Mr. Vargha: We're sensitive to our consumers and what they are going through, so we have been working with our retail partners to make sure that everyone is getting a good value. We're scheduled to increase spending for marketing support starting the fiscal year on July 1. Our business is up 20%; we are scheduled to increase media spending by 20%. As an overall media mix, we're putting more into advertising. Sampling is also a key driver of our business, and we give out eight to 10 million samples a year. We feel that when people try our products, that's where the conversion process really happens. Online we are still learning our way through exactly how we do it.

Ad Age: Did the swine-flu scare help boost sales of Emergen-C?

Mr. Vargha: The [Food and Drug Administration] was really clear that nobody was to go out and call attention to their products and how they could help vis-a-vis swine flu. But consumers went out on their own [to make purchases], and we saw huge spikes. When H1N1 was at its peak in the media, consumers turned to our products and other natural products in the marketplace. It's not the first time. Going back to the avian flu a few years ago, the industry saw a surge in consumption at that time. At the core, I think that people today would rather take something to improve themselves naturally rather than turn to drugs.

Ad Age: The natural-remedy category has had its share of bad press, with Airborne's false-advertising suit and the Zicam product recall. What are the challenges of marketing to consumers in your sector?

Mr. Vargha: The biggest challenge that we face as an industry is a perception that we are unregulated. However, we are, by the FDA's Dietary Supplement Health and Education Act that has been around for more than 10 years. As marketers we need to know where the line is when we make claims and stay on the right side. I'm actually more concerned about the recent story I read about Bayer's One A Day multivitamin with selenium having its claims challenged. ... I'm concerned about household names crossing the line and calling into question an entire category for consumers. While it's one thing when a smaller company is called into question, it's an entirely other to have mainstream companies being called to task -- that has the potential to shake consumer confidence more and, in turn, affect us and the entire industry.

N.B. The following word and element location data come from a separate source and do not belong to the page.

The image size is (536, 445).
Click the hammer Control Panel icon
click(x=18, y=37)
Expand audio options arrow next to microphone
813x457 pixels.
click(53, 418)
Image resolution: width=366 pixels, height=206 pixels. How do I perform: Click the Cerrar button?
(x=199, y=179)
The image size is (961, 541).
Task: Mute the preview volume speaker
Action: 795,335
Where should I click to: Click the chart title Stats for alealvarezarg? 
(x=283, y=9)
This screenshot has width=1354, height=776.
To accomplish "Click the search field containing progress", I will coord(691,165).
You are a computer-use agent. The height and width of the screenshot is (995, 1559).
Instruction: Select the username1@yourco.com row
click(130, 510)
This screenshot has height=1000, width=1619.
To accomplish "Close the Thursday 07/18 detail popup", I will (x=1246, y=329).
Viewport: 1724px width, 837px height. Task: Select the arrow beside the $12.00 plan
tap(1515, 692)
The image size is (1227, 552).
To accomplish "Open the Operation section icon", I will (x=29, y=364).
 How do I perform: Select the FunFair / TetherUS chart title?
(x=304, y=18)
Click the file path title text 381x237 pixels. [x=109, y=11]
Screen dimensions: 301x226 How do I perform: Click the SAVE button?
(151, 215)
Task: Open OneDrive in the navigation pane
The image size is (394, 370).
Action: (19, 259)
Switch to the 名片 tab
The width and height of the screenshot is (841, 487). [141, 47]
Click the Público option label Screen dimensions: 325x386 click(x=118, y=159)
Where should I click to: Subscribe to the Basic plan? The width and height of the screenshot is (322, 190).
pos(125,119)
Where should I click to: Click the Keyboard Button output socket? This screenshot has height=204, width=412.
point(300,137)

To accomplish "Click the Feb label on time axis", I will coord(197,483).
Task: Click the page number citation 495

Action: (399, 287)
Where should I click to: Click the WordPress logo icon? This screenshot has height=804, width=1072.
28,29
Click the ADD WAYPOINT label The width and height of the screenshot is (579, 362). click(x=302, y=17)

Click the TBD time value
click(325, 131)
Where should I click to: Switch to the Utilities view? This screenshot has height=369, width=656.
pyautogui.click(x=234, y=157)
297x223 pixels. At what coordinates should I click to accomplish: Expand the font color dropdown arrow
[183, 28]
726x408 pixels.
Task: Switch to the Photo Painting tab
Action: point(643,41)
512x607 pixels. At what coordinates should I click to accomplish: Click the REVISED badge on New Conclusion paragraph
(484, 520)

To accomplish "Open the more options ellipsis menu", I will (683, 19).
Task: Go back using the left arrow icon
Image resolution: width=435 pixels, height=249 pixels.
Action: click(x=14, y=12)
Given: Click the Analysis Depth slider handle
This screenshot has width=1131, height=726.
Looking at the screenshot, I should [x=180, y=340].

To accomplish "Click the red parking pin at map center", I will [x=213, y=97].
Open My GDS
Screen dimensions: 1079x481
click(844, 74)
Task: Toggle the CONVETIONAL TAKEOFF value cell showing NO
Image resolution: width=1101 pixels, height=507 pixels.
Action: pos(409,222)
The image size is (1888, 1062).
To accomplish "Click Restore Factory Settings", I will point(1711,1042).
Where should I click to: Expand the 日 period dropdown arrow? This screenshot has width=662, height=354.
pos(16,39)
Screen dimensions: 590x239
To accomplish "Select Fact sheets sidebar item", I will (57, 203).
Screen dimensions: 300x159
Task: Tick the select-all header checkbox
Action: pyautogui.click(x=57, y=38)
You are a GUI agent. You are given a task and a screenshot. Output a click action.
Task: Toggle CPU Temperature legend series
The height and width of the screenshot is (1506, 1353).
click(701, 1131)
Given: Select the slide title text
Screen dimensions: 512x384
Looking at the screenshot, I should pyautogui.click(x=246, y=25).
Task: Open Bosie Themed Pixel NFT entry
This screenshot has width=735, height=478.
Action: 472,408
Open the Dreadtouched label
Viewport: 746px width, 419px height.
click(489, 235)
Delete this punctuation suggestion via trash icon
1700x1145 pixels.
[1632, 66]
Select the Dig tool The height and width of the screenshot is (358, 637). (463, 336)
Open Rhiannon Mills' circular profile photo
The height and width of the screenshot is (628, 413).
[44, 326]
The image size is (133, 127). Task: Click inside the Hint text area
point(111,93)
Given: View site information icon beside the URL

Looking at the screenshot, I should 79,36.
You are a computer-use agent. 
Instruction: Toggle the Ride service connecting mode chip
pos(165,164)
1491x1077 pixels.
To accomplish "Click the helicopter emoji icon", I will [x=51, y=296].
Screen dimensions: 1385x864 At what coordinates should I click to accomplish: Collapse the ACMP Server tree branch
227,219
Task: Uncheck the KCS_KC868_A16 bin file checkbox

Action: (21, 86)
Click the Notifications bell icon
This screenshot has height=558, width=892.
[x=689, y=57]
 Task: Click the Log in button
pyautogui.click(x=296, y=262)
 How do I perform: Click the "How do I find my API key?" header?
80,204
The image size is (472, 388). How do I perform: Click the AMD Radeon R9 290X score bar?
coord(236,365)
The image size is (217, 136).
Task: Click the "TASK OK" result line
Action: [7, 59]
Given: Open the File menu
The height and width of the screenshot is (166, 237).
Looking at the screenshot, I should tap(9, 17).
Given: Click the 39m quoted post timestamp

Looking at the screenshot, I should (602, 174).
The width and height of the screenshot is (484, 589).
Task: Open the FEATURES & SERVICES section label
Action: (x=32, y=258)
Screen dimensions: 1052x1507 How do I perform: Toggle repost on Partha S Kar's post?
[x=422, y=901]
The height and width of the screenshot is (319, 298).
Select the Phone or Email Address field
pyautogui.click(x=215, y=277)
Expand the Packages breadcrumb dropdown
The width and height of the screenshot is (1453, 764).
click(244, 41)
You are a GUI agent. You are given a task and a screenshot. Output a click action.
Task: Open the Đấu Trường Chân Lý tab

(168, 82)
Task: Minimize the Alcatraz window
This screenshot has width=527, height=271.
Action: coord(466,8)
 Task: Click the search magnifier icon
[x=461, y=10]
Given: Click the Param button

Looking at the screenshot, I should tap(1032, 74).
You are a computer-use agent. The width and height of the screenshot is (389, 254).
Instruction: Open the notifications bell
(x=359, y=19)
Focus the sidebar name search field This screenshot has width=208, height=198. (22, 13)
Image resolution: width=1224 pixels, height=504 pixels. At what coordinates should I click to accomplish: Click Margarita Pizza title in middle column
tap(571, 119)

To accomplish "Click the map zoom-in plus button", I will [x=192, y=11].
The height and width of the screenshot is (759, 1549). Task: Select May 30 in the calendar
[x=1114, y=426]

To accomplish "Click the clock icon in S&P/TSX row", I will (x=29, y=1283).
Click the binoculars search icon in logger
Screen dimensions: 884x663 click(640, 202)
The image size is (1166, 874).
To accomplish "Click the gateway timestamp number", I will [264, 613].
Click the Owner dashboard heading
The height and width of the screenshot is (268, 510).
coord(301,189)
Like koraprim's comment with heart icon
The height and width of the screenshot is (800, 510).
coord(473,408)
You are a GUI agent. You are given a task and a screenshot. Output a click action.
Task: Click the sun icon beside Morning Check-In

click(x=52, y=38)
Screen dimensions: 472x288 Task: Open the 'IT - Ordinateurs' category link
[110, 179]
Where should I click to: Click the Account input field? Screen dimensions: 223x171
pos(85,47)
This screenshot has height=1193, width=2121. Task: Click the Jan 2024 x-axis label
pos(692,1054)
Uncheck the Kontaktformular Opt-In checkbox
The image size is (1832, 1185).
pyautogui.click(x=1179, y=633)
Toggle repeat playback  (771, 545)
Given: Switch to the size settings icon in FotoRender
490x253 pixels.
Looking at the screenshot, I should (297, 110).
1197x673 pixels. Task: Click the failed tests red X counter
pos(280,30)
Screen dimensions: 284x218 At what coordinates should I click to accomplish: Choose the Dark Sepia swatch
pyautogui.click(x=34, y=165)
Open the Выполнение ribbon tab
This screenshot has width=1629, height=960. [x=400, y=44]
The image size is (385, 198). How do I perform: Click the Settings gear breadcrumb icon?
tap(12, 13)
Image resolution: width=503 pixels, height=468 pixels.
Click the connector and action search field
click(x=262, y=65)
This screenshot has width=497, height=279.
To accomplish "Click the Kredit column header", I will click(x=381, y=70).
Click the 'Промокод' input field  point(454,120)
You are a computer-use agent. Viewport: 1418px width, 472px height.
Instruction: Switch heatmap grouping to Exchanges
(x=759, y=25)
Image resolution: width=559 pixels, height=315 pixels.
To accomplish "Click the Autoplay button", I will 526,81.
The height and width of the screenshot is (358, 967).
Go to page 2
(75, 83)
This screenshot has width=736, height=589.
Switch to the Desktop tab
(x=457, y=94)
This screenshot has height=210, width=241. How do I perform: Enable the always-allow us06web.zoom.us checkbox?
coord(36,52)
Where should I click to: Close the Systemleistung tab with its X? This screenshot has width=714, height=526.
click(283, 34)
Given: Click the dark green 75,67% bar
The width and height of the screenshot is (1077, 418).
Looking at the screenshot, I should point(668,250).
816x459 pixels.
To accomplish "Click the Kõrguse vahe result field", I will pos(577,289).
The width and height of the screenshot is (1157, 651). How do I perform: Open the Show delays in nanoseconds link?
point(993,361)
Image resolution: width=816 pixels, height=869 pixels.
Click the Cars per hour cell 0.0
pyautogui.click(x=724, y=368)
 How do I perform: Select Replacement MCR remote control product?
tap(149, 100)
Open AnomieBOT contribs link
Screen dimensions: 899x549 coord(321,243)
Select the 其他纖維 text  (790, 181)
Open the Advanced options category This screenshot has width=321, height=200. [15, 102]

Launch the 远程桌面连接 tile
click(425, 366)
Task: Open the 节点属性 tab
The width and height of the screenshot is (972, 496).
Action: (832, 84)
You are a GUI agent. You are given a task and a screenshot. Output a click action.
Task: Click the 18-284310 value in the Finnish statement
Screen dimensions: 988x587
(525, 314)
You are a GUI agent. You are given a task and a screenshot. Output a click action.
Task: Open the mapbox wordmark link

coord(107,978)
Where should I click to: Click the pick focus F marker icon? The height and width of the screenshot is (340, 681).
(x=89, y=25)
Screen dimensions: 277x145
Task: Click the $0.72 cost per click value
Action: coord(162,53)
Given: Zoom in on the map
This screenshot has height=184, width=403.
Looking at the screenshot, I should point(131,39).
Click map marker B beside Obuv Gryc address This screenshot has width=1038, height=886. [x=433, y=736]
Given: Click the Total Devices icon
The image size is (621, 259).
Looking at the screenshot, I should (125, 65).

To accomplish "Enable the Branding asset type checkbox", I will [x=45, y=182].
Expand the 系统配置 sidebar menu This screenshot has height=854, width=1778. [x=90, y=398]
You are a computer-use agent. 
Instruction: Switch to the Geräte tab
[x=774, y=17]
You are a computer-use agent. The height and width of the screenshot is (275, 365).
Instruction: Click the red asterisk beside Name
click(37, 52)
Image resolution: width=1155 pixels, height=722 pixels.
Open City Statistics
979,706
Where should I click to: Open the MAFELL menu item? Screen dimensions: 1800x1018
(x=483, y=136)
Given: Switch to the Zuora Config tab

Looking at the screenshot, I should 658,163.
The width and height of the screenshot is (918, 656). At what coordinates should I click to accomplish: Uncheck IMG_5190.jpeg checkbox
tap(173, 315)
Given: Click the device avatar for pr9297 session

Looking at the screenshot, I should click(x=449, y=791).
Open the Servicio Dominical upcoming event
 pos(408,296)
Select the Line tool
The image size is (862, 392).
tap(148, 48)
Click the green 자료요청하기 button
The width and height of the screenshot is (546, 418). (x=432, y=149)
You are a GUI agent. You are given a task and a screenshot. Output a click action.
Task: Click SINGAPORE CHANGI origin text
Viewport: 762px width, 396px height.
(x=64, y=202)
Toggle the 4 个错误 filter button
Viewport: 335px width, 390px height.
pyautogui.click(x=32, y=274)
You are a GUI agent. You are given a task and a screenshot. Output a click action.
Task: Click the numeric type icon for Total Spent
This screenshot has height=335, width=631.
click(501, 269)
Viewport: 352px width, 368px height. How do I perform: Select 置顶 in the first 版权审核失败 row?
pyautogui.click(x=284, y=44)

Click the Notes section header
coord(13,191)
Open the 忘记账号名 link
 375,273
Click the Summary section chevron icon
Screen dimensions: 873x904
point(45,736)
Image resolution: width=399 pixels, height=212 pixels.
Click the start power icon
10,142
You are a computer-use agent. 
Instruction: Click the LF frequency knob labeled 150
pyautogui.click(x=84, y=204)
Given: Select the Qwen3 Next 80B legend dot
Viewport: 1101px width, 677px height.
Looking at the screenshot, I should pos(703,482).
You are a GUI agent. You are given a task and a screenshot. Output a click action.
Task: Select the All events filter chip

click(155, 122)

Ad Age: Before you came to Alacer Corp., you worked for mega-marketers such as Procter & Gamble, so you've probably worked with a lot of big agencies. What are the advantages and disadvantages of working with a smaller shop like you do now?

Mr. Vargha: Over the years, I've enjoyed interacting with many big agencies, like Grey, [Leo] Burnett, TBWA/Chiat/Day and the Martin Agency. Each comes with its own nuances, strengths and weaknesses ... from way-out-of-the-box creativity to the tried and true. One item that ties the best relationships together, though, whether large or small, is passion. What I like about working with a small agency like KWG is there is passion across the team. There's also continual access to and involvement of the partners and someone who really understands the needs of small to midsize brands. As far as downsides, I don't really see many. If they don't have it, they'll look for it, find it and get it.

Ad Age: How would you describe your personal marketing style?

Mr. Vargha: I'm heavily data-driven. I don't like the idea of just saying, "Trust me, it works." I want to be able to go before our board of directors to say that, "You gave me this much more money this year, and I'm going to return on that investment for you." I'm very comfortable with data and demand that from the people on my team instead of just going with the gut. That said, I respect the creative side of the process. There is a magic in working with highly creative, brilliant people, and you need to give those people room.